[TEXTE DE LA PAGE]
_ _ _

Pour évaluer l’activité de la voie Akt, le laboratoire de Cahill a acquis des échantillons de tissus cérébraux de donneurs décédés atteints de schizophrénie, de trouble bipolaire sans psychose et de trouble bipolaire avec psychose, ainsi que de donneurs sains. Les échantillons de tissus provenaient du cortex préfrontal, connu pour contrôler les fonctions de haut niveau, qui est affecté par le trouble bipolaire et la schizophrénie.
En mesurant le nombre et la variété des marqueurs de phosphate sur les protéines contrôlées par Akt dans les échantillons de tissus, les chercheurs ont pu se faire une idée de l’activité globale de la voie Akt-mTOR. Bien qu’ils s’attendaient à l’origine à voir les changements les plus importants chez les patients atteints de schizophrénie — qui montre les liens génétiques les plus forts avec le gène Akt parmi les trois troubles associés —, les chercheurs ont constaté que l’activité de la voie Akt-mTOR était diminuée chez un seul groupe de patients : les hommes atteints de trouble bipolaire sans psychose.
L’impact de l’inhibition Akt sur les neurones
Après avoir constaté cette corrélation entre le trouble bipolaire et une voie Akt plus silencieuse, le groupe de Cahill a ensuite cherché à savoir quel effet cette voie Akt diminuée aurait dans le cerveau. Pour répondre à cette question, ils ont utilisé des virus pour délivrer des protéines Akt non fonctionnelles au cortex préfrontal des souris. Les protéines Akt modifiées remplaçaient celles qui fonctionnaient, gommant la voie Akt.
Dans les tests comportementaux, les souris avec des voies Akt inhibées ont démontré des problèmes de mémoire, n’explorant plus les changements dans des environnements familiers. Mais les souris avec des voies Akt moins actives présentaient toujours des comportements sociaux typiques, suggérant que la voie n’était pas responsable d’autres fonctions cérébrales de haut niveau.
Lorsque les chercheurs ont examiné le cerveau de souris avec des voies Akt réduites, ils ont découvert que les connexions que les neurones utilisent pour interagir avec d’autres neurones, appelées épines dendritiques, s’étaient flétries. Les épines dendritiques sont comme des intersections entre les routes sur lesquelles les informations circulent dans le cerveau.

_ _ _

[LIGNES FOURNIES]
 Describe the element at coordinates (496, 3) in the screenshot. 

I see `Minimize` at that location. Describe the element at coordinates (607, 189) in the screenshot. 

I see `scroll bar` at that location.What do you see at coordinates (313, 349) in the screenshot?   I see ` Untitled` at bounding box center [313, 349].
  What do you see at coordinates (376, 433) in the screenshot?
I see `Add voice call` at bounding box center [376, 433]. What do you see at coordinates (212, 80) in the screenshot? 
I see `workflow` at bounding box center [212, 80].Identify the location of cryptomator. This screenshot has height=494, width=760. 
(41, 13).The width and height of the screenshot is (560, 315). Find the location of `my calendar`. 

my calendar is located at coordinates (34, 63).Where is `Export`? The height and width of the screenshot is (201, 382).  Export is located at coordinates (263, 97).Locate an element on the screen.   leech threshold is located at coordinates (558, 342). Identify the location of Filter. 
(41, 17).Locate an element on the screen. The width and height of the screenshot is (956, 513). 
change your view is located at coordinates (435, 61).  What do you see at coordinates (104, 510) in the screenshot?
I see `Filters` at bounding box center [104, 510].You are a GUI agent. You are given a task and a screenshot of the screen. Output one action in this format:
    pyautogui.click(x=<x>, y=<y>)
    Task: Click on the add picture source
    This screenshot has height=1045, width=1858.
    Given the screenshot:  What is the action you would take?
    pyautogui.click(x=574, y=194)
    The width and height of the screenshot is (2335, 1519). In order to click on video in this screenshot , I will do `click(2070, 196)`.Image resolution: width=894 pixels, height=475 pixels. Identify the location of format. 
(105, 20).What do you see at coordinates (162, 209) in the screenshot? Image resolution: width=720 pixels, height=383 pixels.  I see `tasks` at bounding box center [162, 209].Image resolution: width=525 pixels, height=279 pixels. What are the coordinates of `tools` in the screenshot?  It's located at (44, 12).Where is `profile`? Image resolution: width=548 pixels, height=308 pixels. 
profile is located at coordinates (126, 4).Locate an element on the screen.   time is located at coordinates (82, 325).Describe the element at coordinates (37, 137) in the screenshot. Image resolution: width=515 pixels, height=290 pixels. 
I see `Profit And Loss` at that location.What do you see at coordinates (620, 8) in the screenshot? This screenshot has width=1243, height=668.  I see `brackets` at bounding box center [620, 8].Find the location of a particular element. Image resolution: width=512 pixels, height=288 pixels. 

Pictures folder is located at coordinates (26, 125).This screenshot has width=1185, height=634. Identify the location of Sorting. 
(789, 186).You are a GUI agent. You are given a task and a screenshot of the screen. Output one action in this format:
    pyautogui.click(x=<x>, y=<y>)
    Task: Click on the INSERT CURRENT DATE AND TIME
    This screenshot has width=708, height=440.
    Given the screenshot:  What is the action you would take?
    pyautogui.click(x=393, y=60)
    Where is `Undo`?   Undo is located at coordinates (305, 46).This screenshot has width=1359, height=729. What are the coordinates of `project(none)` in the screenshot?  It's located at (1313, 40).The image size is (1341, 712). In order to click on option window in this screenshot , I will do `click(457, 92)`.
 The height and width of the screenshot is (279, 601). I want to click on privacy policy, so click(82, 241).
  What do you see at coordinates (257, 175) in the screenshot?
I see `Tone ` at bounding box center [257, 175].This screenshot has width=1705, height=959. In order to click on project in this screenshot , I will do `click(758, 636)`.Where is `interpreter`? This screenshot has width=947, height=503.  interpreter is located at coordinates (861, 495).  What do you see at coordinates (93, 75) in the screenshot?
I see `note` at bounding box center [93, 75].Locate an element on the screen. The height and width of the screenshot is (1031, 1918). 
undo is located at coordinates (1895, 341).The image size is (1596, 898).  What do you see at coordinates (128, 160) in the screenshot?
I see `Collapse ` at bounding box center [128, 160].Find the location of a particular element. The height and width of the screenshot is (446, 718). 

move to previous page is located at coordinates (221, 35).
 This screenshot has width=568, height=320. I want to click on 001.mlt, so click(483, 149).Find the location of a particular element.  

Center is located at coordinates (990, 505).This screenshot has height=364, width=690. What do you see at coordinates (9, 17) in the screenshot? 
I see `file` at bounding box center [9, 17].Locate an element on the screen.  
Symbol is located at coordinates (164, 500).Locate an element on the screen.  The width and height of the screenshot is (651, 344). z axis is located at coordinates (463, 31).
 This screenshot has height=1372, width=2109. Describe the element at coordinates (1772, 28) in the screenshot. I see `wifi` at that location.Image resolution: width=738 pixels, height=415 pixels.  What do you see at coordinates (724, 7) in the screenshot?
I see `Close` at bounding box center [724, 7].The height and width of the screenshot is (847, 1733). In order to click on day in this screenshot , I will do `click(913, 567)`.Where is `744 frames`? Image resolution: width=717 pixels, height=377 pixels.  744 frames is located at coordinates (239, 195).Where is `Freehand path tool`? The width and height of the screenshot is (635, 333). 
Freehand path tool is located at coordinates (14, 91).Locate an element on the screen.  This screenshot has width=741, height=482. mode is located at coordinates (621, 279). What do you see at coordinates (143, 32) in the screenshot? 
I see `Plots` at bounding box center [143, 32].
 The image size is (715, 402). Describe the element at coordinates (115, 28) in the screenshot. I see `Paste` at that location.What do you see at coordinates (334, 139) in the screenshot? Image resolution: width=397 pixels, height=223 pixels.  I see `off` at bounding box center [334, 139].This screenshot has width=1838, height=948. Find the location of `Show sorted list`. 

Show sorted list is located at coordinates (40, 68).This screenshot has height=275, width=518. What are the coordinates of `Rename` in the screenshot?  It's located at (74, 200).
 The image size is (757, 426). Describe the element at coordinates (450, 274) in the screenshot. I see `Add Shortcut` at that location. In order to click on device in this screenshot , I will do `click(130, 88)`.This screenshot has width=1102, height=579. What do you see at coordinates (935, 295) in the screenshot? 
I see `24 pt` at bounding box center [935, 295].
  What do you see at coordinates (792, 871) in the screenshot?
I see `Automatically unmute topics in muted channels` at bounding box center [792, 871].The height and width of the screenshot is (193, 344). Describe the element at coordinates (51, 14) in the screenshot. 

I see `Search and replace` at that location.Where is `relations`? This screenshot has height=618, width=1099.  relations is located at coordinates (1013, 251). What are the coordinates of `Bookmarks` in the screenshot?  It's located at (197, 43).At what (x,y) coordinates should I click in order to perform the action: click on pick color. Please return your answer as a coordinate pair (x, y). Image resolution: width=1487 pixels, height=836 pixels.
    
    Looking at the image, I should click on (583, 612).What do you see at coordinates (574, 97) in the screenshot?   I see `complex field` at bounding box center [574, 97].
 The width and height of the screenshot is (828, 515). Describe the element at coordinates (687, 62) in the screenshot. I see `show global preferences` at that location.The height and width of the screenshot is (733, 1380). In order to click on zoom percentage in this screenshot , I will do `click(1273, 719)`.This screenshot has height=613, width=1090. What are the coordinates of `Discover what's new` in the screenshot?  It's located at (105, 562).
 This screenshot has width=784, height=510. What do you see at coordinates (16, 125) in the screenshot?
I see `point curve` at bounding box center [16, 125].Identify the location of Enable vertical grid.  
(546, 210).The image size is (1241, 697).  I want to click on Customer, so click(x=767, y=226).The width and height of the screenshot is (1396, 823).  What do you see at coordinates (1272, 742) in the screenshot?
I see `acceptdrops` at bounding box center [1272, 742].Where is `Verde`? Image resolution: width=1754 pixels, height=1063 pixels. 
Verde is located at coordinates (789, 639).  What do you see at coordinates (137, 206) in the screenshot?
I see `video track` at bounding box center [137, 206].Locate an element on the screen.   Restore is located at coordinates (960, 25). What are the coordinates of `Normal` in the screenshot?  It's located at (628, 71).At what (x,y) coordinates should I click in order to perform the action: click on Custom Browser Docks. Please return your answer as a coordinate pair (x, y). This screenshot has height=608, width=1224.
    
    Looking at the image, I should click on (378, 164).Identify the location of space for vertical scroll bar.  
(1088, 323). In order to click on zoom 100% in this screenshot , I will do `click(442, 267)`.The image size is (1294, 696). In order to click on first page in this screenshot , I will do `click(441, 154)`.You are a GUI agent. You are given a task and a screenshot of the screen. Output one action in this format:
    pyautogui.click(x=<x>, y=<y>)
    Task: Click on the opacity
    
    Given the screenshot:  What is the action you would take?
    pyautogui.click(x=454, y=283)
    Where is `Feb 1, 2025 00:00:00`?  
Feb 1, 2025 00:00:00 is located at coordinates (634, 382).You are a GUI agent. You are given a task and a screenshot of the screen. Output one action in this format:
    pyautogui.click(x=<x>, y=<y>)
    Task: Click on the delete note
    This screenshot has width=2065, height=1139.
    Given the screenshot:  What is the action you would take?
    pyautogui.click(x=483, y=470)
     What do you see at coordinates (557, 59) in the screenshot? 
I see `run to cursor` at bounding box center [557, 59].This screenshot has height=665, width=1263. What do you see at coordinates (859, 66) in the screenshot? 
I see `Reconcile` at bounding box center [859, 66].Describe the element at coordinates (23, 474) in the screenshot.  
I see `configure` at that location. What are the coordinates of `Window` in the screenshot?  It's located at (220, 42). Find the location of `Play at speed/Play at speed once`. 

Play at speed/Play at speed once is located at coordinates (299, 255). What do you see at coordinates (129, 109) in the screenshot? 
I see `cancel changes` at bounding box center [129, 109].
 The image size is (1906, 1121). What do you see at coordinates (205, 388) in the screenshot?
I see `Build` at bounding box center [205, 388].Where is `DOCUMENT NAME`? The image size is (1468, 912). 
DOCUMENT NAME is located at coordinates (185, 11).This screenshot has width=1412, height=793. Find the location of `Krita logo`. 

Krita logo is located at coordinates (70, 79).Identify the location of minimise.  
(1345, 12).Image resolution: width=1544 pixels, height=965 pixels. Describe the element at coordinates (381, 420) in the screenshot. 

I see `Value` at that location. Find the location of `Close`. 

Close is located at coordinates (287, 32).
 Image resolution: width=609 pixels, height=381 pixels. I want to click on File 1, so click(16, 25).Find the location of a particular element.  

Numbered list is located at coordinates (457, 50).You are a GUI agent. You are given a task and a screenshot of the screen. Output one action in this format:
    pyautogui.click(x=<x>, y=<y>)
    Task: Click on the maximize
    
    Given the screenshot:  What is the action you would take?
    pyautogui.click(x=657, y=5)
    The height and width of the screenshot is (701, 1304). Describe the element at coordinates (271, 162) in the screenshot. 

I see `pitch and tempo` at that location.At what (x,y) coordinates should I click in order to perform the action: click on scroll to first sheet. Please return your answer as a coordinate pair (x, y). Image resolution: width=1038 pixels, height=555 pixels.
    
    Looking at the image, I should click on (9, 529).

_ _ _

[TRAVAIL DEMANDÉ] Prolongez le texte sur la voie Akt et le trouble bipolaire en reprenant juste après sa dernière phrase.

[RÉPONSE]
Des recherches supplémentaires nécessaires
Le fait de perturber la voie Akt chez la souris semblait reproduire des aspects du trouble bipolaire qui se produisent également chez l’humain — problèmes de mémoire, connexions neuronales plus faibles —, ce qui fournit le premier lien clair entre ce gène et les effets du trouble bipolaire. Pourtant, de nombreuses questions demeurent. Les femmes atteintes de trouble bipolaire n’ont pas montré les mêmes changements dans l’activité Akt-mTOR que les hommes.
De même que pour les personnes atteintes de trouble bipolaire avec psychose ou celles atteintes de schizophrénie, malgré des liens génétiques similaires entre la voie Akt et ces troubles. Démêler ces différences et préciser le lien des gènes avec la maladie nécessitera beaucoup plus de recherches. Par exemple, de nombreux autres gènes contribuent au trouble bipolaire, et ces gènes peuvent jouer un rôle plus important dans ces groupes.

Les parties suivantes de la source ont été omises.